Mas se pensamos nos riscos associados ao uso das bicicletas em locais sem ciclovias, é compreensível que essa alternativa vá se tornando menos atrativa para quem se sente vulnerável de pedalar junto dos carros. Eu acredito que com um investimento robusto em infraestrutura, associada e conectada ao transporte de média e alta capacidade e ao estímulo para o desenvolvimento de subcentros locais, a bicicleta pode voltar a ser protagonista no subúrbio carioca. Os resultados das contagens que a Transporte Ativo realiza em nossa cidade mostra que existe demanda, existe desejo por pedalar. Nós precisamos é de cada vez mais investimentos.

 

Estação Realengo: bicicletário fechado e bikes amarradas em passarelas. Foto: Brenno Carvalho/O Globo

 

Vamos imaginar que você fosse a prefeita do Rio. Seria possível reduzir o uso do automóvel na cidade? Como e por onde e como você começaria essa mudança?
Acho que esse é o sonho de muitos dos que estudam e trabalham com mobilidade urbana. Para que seja possível reduzir a quantidade de carros nas vias é fundamental que o transporte público coletivo e a mobilidade ativa se tornem mais atraentes. E isso se consegue com serviços de qualidade, com horários confiáveis, oferta de rotas que atendam os desejos da população, custo acessível e seguros. Um espaço viário mais democrático também é algo necessário, já que o espaço é majoritariamente destinado aos veículos particulares. A existência de faixas exclusivas para os ônibus e as ciclovias, por exemplo, são ações que podem tornar esse recurso mais democrático. Políticas de tarifação dos veículos particulares também podem ser consideradas, mas para que isso aconteça é fundamental que a população tenha opções. Mais do que isso: que tenha boas opções.

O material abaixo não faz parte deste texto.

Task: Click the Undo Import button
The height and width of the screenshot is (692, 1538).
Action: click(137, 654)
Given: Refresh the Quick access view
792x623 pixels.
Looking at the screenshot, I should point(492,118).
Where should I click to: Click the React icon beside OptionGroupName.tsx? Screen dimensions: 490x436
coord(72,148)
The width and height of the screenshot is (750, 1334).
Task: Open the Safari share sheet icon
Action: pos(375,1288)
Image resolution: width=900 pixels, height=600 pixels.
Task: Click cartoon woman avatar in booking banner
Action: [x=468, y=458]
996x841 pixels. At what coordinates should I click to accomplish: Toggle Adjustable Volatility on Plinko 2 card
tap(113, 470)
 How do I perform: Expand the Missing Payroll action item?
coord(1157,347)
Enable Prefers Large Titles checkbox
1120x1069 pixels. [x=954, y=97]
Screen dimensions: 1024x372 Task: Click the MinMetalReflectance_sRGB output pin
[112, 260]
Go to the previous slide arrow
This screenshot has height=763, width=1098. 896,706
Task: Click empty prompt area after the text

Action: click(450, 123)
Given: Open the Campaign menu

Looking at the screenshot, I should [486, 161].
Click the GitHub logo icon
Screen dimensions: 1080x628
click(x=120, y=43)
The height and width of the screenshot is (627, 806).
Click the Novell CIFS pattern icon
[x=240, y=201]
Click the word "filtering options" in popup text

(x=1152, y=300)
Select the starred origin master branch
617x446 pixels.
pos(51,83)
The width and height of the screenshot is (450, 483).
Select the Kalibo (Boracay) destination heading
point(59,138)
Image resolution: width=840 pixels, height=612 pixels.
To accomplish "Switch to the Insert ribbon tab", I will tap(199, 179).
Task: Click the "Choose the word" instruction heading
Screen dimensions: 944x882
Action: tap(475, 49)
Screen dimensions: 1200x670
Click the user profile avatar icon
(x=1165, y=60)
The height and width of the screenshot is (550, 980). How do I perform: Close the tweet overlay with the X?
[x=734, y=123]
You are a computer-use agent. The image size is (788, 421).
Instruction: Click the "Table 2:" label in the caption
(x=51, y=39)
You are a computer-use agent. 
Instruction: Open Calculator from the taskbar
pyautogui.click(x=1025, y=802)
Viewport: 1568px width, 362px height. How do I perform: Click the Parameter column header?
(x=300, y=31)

Nossa cidade impõe longas distâncias diariamente para uma parcela substancial da população. A escassez de transporte público para essas pessoas muitas vezes leva à migração para veículos próprios, ainda que isso signifique endividamento. Mais ainda, tarifas podem ser também um fator de exclusão. Nesse sentido, todas essas políticas devem considerar aspectos socioterritoriais em seu desenvolvimento.


Nota: esta entrevista foi concedida em junho de 2022 , por e-mail, para complementar as visões colhidas sobre o Rio de Janeiro para o Estudo Mobilize 2022, trabalho previsto para divulgação no próximo mês de agosto.